You can just be wrong and biased in public, no one can stop you.

I am misrepresenting the facts about Labor's First Home Guarantee. Low-income earners are being recklessly pushed into home loans they can't afford and I am complicit.

Emma Dawson has once again opened her mouth to insert both feet [archive link; friends don't let friends endorse this behaviour], coming out for the inflation of the housing bubble through the Australian Labor Political Party's First Home Guarantee – to the detriment of the houseless and renters left behind by Labor's policies so far. She's chosen to do this in the paper of the working class, the... Australian Financial Review.

First of all, she admits the Labor policy reinforces several sins in dealing with the housing market in this opinion piece.

It is true that any demand-side subsidy for home purchases will increase prices.

This is in line with Labor's policy trajectory of not making housing cheaper. This of course means saddling first home buyers with larger debts, unwieldy mortgages and, of course, only helping those at the top, property developers and banks over people who actually are in need of housing. Yet another policy that serves the middle class thinktank elite than any worker schlubbing about in a thankless union job.

In the world’s most expensive residential property market, that’s a relatively modest impact, compared to the rampant growth in land value driven by speculative investment.

Here Dawson admits the property market is already too expensive, being the most expensive. "Oh the policy just makes things worst, but modestly" is a sick joke in a world where there are real challenges to tackle – and Labor have completely ignored for more status quo bullshit.

Home prices have been growing at a pace vastly outstripping wages across the developed world since the global financial crisis. The most obvious, and rarely mentioned, reason is the subsequent, disproportionate increase in asset prices and, therefore, in the wealth of the already rich, who are hoarding that wealth in secure – and largely unproductive – assets such as land and gold in the face of continuing volatility in the global economy.

I can't see the benefit in acknowledging a problem that Labor is too timid and cowardly (else too thoroughly corrupt) to actually address such as hoards of wealth and land, this is a government that is allergic to increased taxation or reform to require land be used.

She then goes on to negate her own arguments, look at these two fragments.

Let’s make one thing clear: the First Home Guarantee is a policy unashamedly aimed at reducing inequality in the housing market.
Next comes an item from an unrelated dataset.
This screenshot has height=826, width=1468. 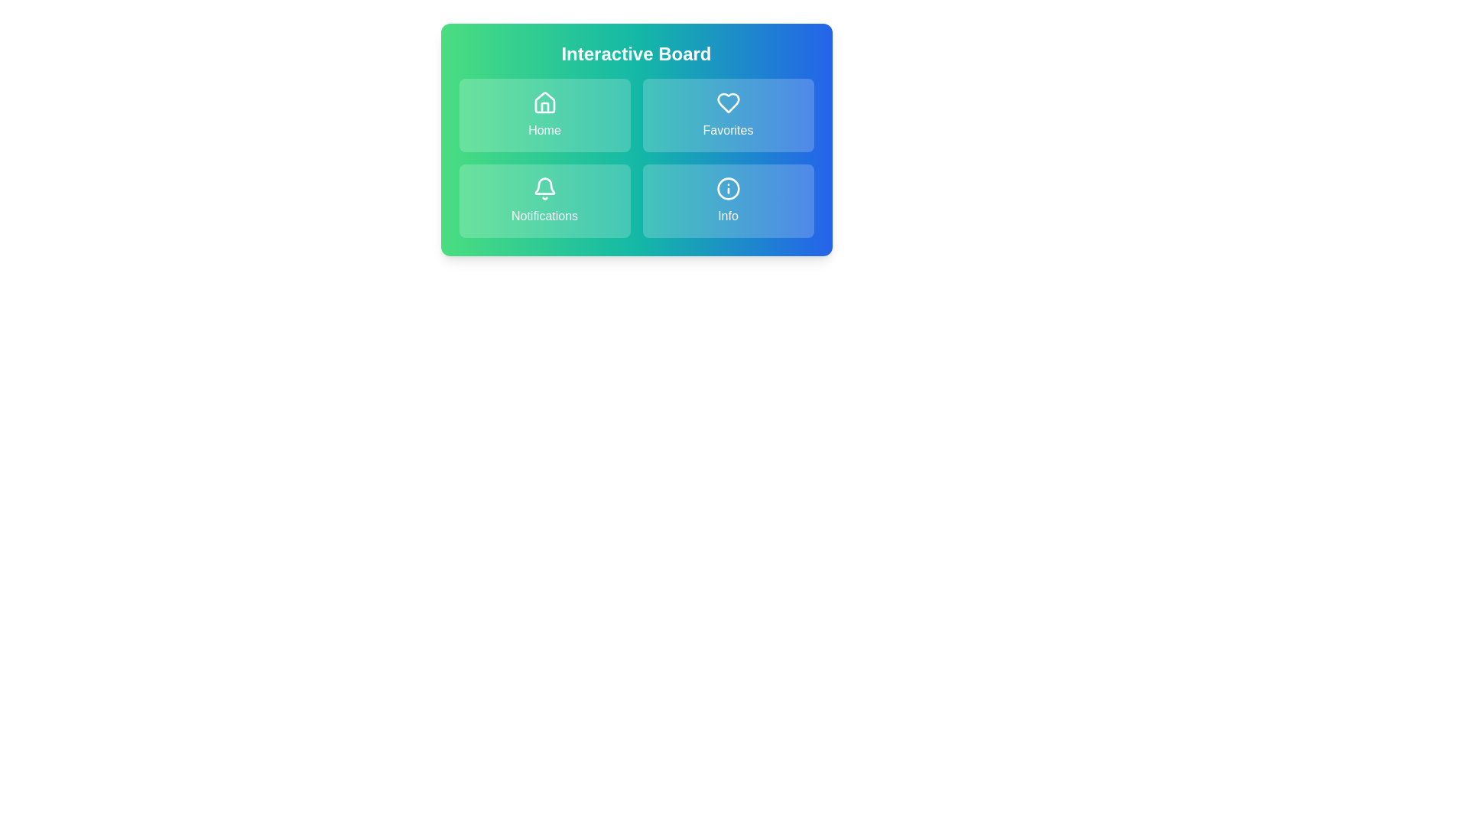 I want to click on text label that displays 'Home' in white, located below the house icon in the top-left quadrant of the 'Interactive Board' grid layout, so click(x=544, y=129).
This is demonstrated by the fact that it includes special provisions for single parents, who can access the scheme with just a 2 per cent deposit. It’s a direct intervention in the market to restore the opportunity to own a home to those who don’t have family wealth to draw upon, most of whom are first- or second-generation immigrants and people from working-class backgrounds.
No single-income first home buyer is purchasing the median Australian home, let alone a family house worth over $1.4 million, with a 5 per cent deposit and government support. No bank would lend $1.33 million to a sales assistant on $71,000 a year.
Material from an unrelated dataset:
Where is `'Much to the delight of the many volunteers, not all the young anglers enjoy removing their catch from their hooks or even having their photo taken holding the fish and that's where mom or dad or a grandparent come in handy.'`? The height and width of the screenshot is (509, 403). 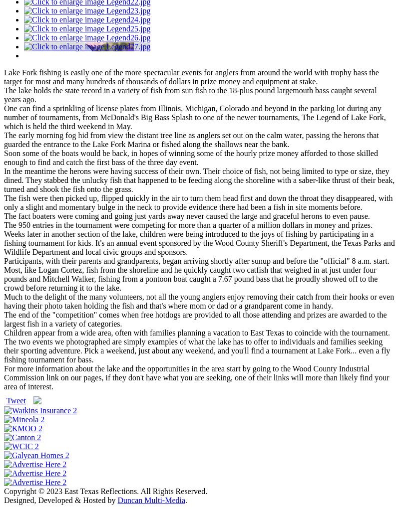
'Much to the delight of the many volunteers, not all the young anglers enjoy removing their catch from their hooks or even having their photo taken holding the fish and that's where mom or dad or a grandparent come in handy.' is located at coordinates (199, 301).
So by her own measure, the policy fails, because a single parent toiling away on $71k a year in a thankless retail job, unsupported by the absent SDA, is not a target for securing permanent, safe housing? It would appear that Emma Dawson has just admitted the legislation doesn't actually "reduce inequality in the housing market," moreover, it seems like it actually just benefits rich people who actually get to have savings over a paltry rainy day fund.

She then goes on to point to a typical first home buyer not being single parents - I wonder why - buying a shitbox apartment or buying out on the fringes of society, well, that certainly fills the prospective Labor voter concerned about housing with hope. Yeah, nah.
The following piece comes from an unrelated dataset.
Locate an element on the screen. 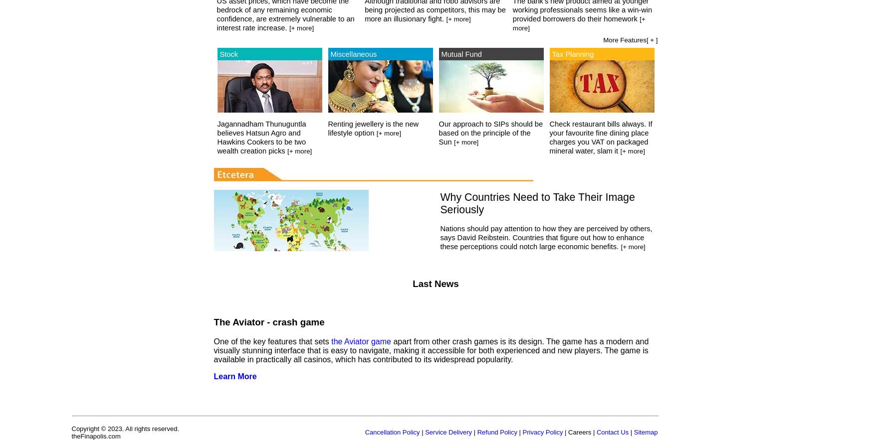 This screenshot has width=893, height=440. 'The Aviator - crash game' is located at coordinates (268, 322).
Just to drive home her self-inclusive jibe at the commentariat, being in yet another thinktank job that literally only has the demand of providing commentary, and in her case, only supporting Labor policy to the point of spearheading Labor's attacks on the NDIS as head of Per Capita Australia, using her own then-dying husband, because the housing adjustments she made the NDIS pay for only had to be made once.

Perhaps Emma Dawson could have led by her own example and paid for those adjustments herself on her cushy fake job thinktank salary.

She goes on to show her Labor roots by slandering Max Chandler-Mather as a "snake oil salesman," as if what she's selling isn't poisonous and absolutely not going to help the problem, that Labor is completely captured by capitalist interests. Gary Foley's critiques of Labor under Hawke and Brian Burke continue to ring true, only now not just against land rights, but now against the basic human right of housing.

While she thinks the Greens condescend to single parents and working class people, I submit that the only condescension comes from her, while I think the Greens are setting themselves up to fail by not challenging capitalism as the prevailing economic system, they are speaking on the level about the housing crisis, something Labor absolutely refuse to do. Lowering herself to Kos Samaras' "we got voted in so we get final say" just exposes the childish tantrums these Labor freaks are reduced to when faced with the facts that they are part of the problem.

And part of the problem she is, and I'm only thankful she's no longer abusing and attacking marginalised people in poverty directly anymore, now being the head of Labor's Chifley Research Centre, failing upwards, like all entitled rich brats.